Every industry claims that its marketplace is innovative and changing at light speed. I hate to throw out this cliché, but it never was more apparent to me than when I saw what transpired since my last article, "Lesson Learned," regarding Google's print ad auction test.
"Rewind," an ad industry task force led by Julie Roehm, Wal-Mart's senior vice president of marketing, announced plans to explore the creation of a Nasdaq-like trading system for purchasing television media. Roehm first hinted at the idea publicly over a year ago during the Association of National Advertisers' March 2005 Television Advertising Forum in New York, when she was director of marketing communications at DaimlerChrysler. This go-around, she brought in big hitters, such as Hewlett-Packard, Microsoft and Toyota to help lead the cause--and a proposed $50 million budget for the test. Shortly thereafter, eBay won the bid to build such a system.
The Future is Now
In my last article, I predicted that the days of advertisers accepting standardized ad rates based only on yearly readership or viewership audits and not bottom-line business results are ending--sooner rather than later.
Looks like sooner just became now.
If the aforementioned isn't enough proof, consider this: Major TV advertiser Johnson & Johnson also announced that it would not buy ad time during this year's TV upfront. Even Coca-Cola Co. hinted it might decide not to buy during this period. Both moves are another indication of how advertisers want to plan and buy media on their terms--with more efficiency and higher return on investment.
Predicting the Future
When I sat down to write my last article, I didn't intend it to be the first in a series of commentaries on ad auction marketplaces. However, who could have predicted that these recent events would happen so soon? This led me to thinking about the practice of predicting.
Previously, I discussed the dynamics of a biddable marketplace and how media buying firms, including search marketing agencies, will have to evolve and adopt new technologies to succeed. I suggested we look at Wall Street and its "auction-like marketplace," specifically how mutual fund managers manage their portfolios with sophisticated software tools and portfolio-management expertise. I'd like to expand on that analogy a little further.

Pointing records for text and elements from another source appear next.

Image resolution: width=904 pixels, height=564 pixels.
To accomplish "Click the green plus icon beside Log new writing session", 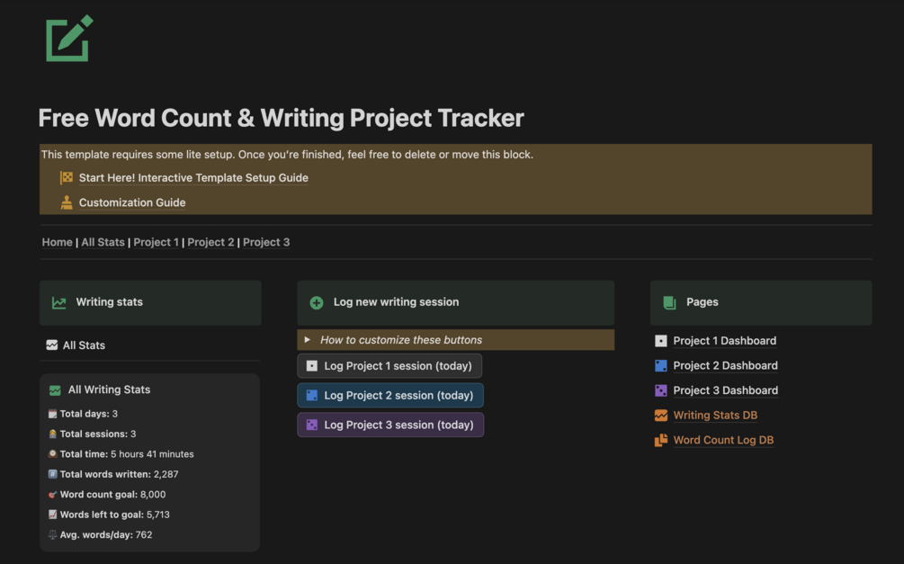I will coord(317,303).
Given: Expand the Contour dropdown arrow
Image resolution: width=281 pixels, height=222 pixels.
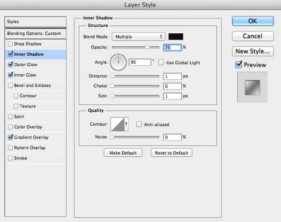Looking at the screenshot, I should click(x=126, y=124).
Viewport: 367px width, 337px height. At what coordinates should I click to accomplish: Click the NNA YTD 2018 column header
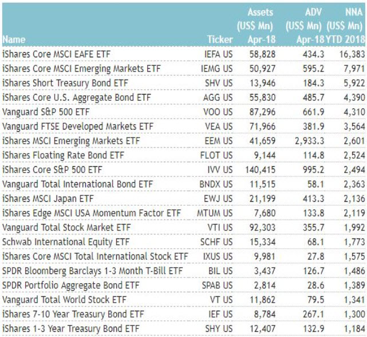pos(346,26)
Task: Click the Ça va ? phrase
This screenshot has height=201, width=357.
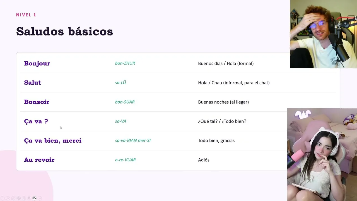Action: click(x=36, y=121)
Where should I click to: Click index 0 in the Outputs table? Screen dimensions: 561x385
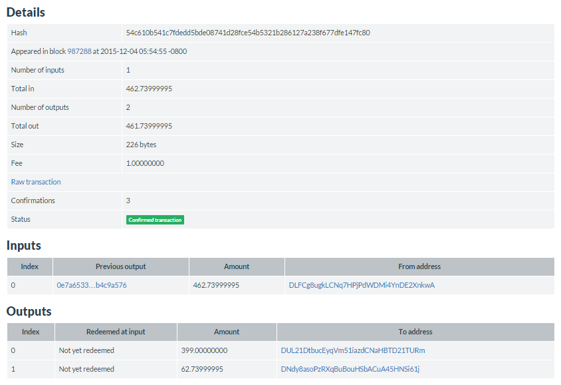(x=13, y=350)
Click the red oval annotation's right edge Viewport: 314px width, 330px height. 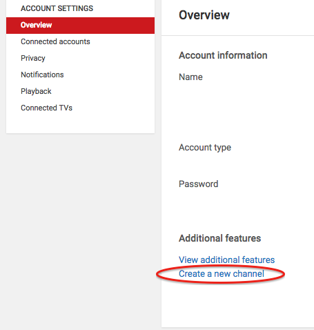click(x=284, y=274)
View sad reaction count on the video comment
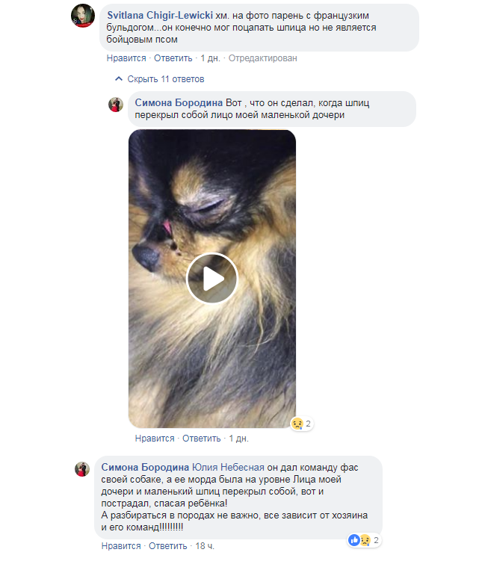Viewport: 485px width, 573px height. 302,424
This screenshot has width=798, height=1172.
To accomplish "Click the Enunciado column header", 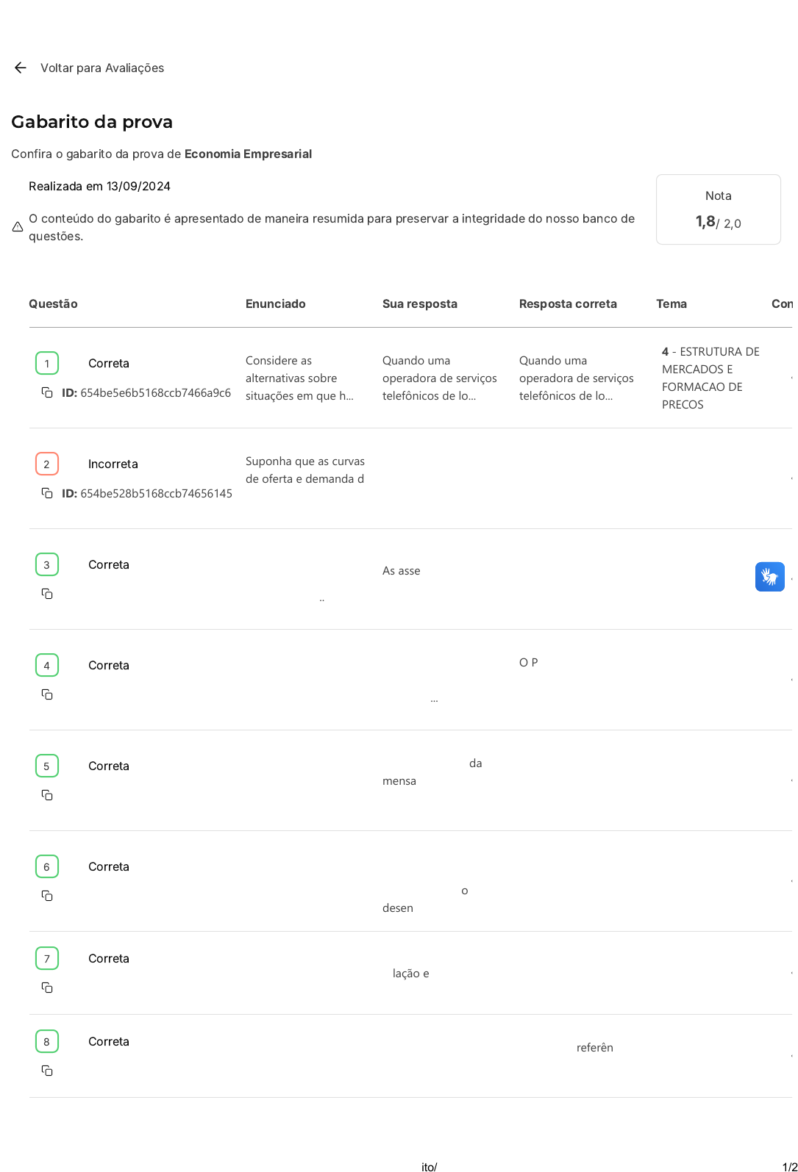I will click(275, 303).
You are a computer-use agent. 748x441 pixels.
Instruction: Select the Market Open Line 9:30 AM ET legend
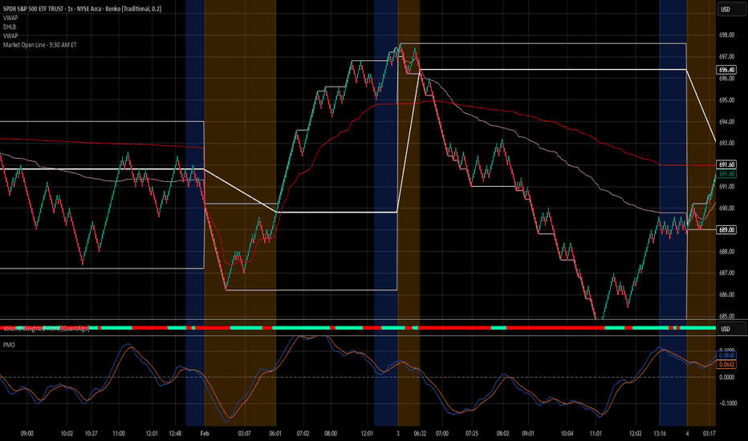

The fundamental approach to managing a portfolio is to predict performance. Mutual fund managers do not buy and sell securities for real-time performance. They make their trading decisions based on a desired ROI and use forecasting--how securities will perform in the future--tomorrow, next week, month, quarter and beyond to help achieve their ROI goals. They are able to do this with advanced, predictive-modeling applications that help lead them to make better-informed predictions. Yet another lesson learned for search marketers, as well as the next generation of media buyers who will be bidding for ad space and time for their clients.
Predictive modeling is the practice of creating statistical models to anticipate future behavior. Think Amazon. In a nutshell, data is gathered, integrated, analyzed and used in a varying degree of equations to forecast future probabilities and trends. It allows practitioners to establish patterns and relationships for making better-informed decisions and reducing risks.
The same principle applies to a "biddable" ad marketplace, including search, where keywords, prices and return metrics change dynamically. We all know that when you place a bid, competitor bids hit the market within seconds. What's important to remember is that it really doesn't matter whether those bids are higher or lower at that moment in time. Mutual fund managers don't care; and neither should SEMers. What matters is, if you can bid effectively on the entire portfolio to achieve the level of ROI you desire.
So how do you do that?
Predictive modeling starts with data collection and mining. The old adage that "history repeats itself" holds true to some extent. In order to make better-informed decisions, you need endless quantities of historical data and the ability to analyze multiple metrics. In search, it's terabytes of data such as bids, keywords (the more popular keywords or the head and the more obscure and inexpensive keywords or the tail), match types, time of day/week/month, seasonality, demographics, brand awareness, linguistics and copy, landing pages, geography, etc., etc., etc.
Where the rubber meets the road is how that data is used. In auction marketplaces, there basically are two fundamental factors that affect accurate decision-making: First, the mathematical and statistical formulas used to analyze mounds of data via probability predictions, regression analysis and so forth; second, the analysis--how the multiple variables of data are used to form connections and simulate outcomes.
The complex analysis is accomplished with optimization algorithms that allow you to generate "what-if" scenarios and tradeoffs to determine the optimal solution. This level of analysis takes millions and millions of data points, models the expected return on all variations of data, and automatically selects the optimal mix to create a reliable and consistent higher rate of return. As a result, you reduce risk and thus, increase the reliability level for performance.
Media buyers beware. An "Adsdaq" system is on the way. Take it from mutual fund managers and SEMers, there's more to buying in a biddable marketplace than meets the eye. It's about being able to see into the future.
Google's print ad auction test. EBay building a TV ad exchange. What's next?